As he smelled the whiskey and took his first sip, Bart heard a knuckle rap on the window at his elbow. He turned and found Randy Hendricks's fake law school diploma plastered to the glass. The forged document pulled away from his eyes, and he saw a grinning Randy taking long strides to pace the train, waving the forgeries in his hands.

"Hey!" Bart shouted, oblivious to the other men in the smoker. "What in the hell are you doing out there?"

Randy yelled something that the steam whistle obliterated, and tore his fake diploma in half. He threw his head back and laughed, wild-eyed. He ripped another forgery in two, and let the pieces flutter into the air. He was trotting now to keep up with the train.

"You son of a bitch!" Bart yelled. "I worked all night on that!"

"Hey, boy," the bartender warned. "Mind your language in this car."

Bart ignored the bartender and ran to the door at the end of the car. Bursting out onto the platform, he leaned over the rail and found Randy loping along beside him, still laughing, shredding papers, and throwing them into a cloud of locomotive smoke. "Randy, get your ass back on the train!"

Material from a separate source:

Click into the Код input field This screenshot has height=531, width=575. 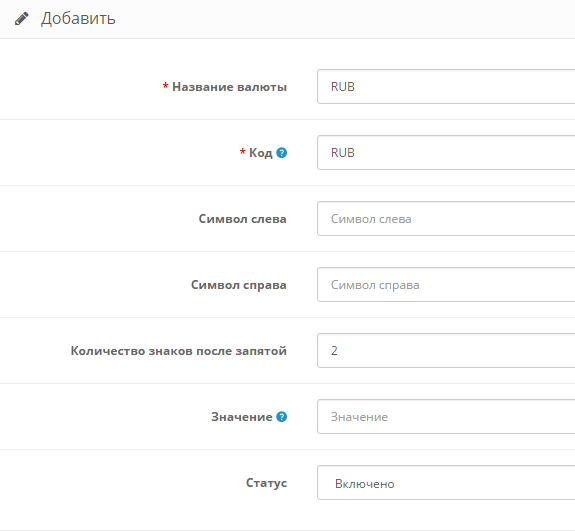(x=446, y=153)
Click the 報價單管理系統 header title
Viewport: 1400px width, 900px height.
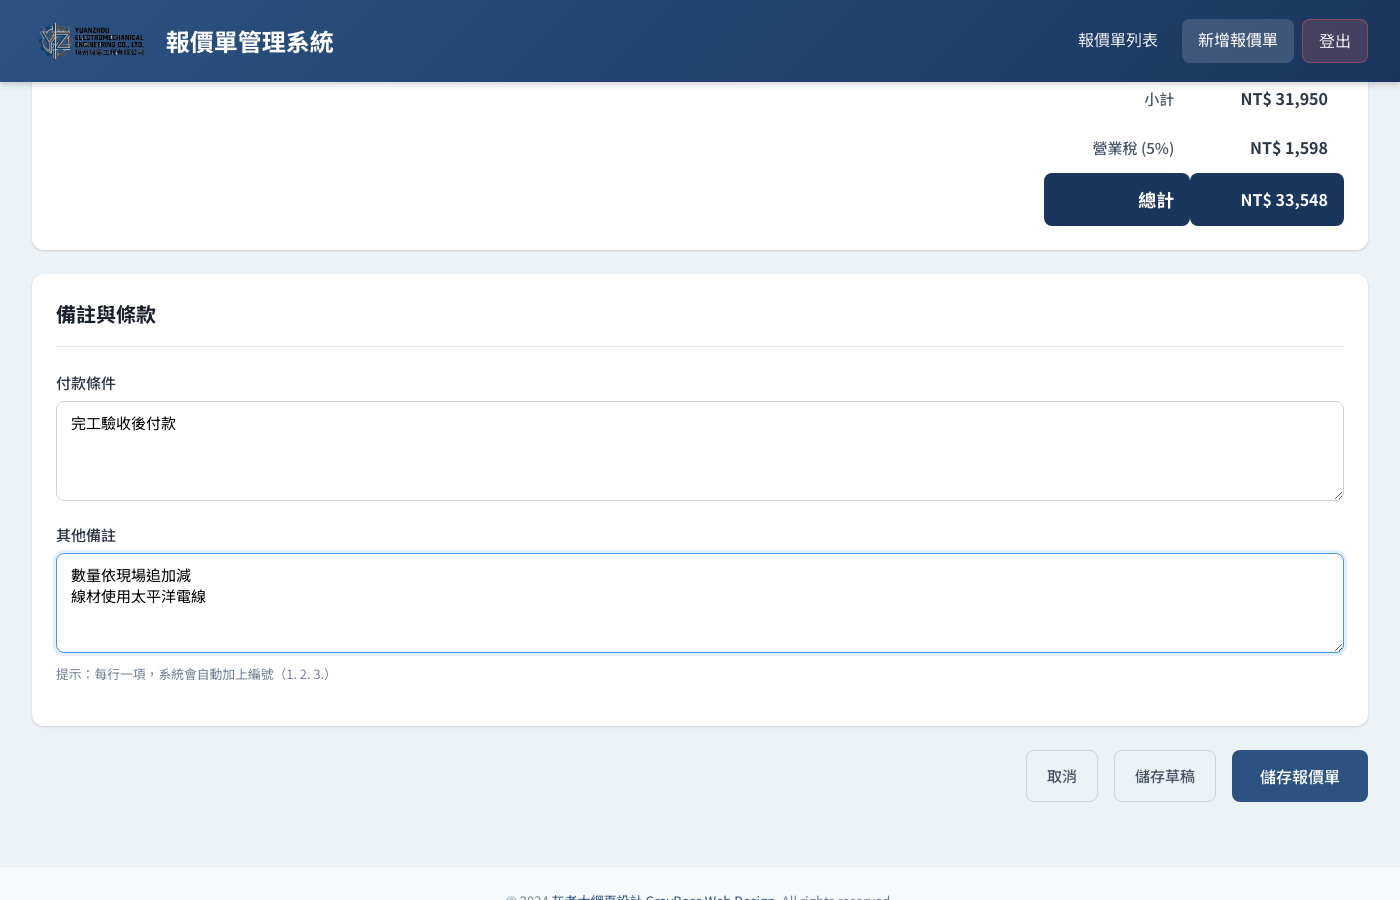(249, 42)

Randy broke into a dead run and pulled his train ticket from his pocket. "Who do I look like? Sancho Panza?" He tore the ticket in two and let the pieces flutter to the ground behind him. "You don't need me to tilt at your New Mexico windmills!"

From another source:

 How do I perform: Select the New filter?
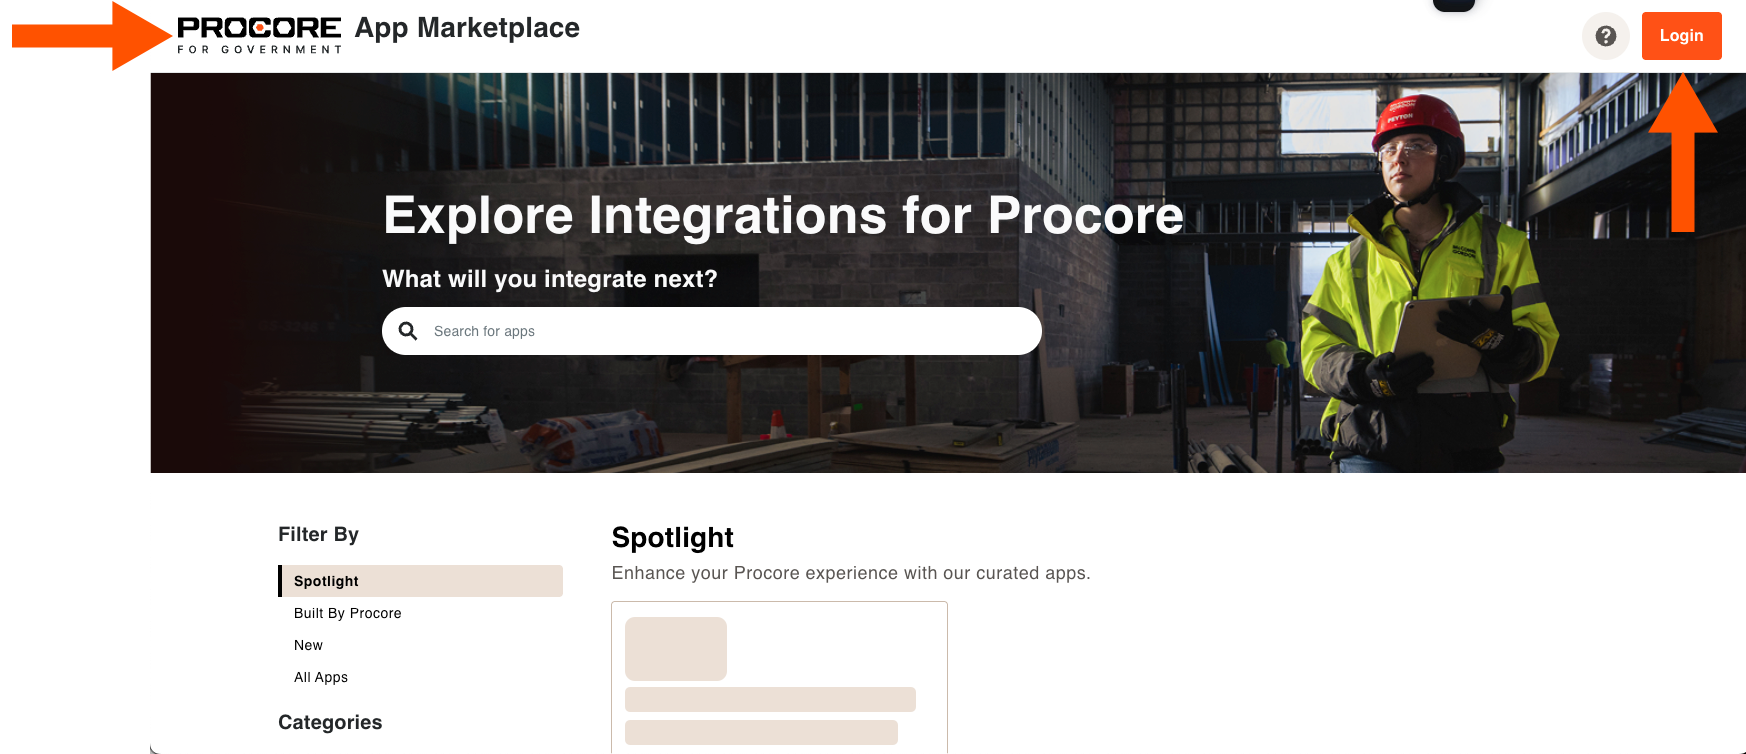pyautogui.click(x=308, y=645)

"Have you lost your mind, boy? Give me your hand! Jump aboard!"

Randy slowed and let the gap widen between himself and Bart. "I got you, Bart! I got you good! Beat you at your own game!" His laughter died as the train rushed away from him.

The reality hit Bart like a wave of steaming New Orleans air. He almost got mad, until he saw the beauty of it. "You son of a bitch!" he yelled, shaking his fist at the shrinking figure trotting beside the cars. "Damned if you didn't!" A smile pulled across his face, and he laughed to the rumble of the steel wheels. Randy had learned something from him after all. His fist opened, and he waved.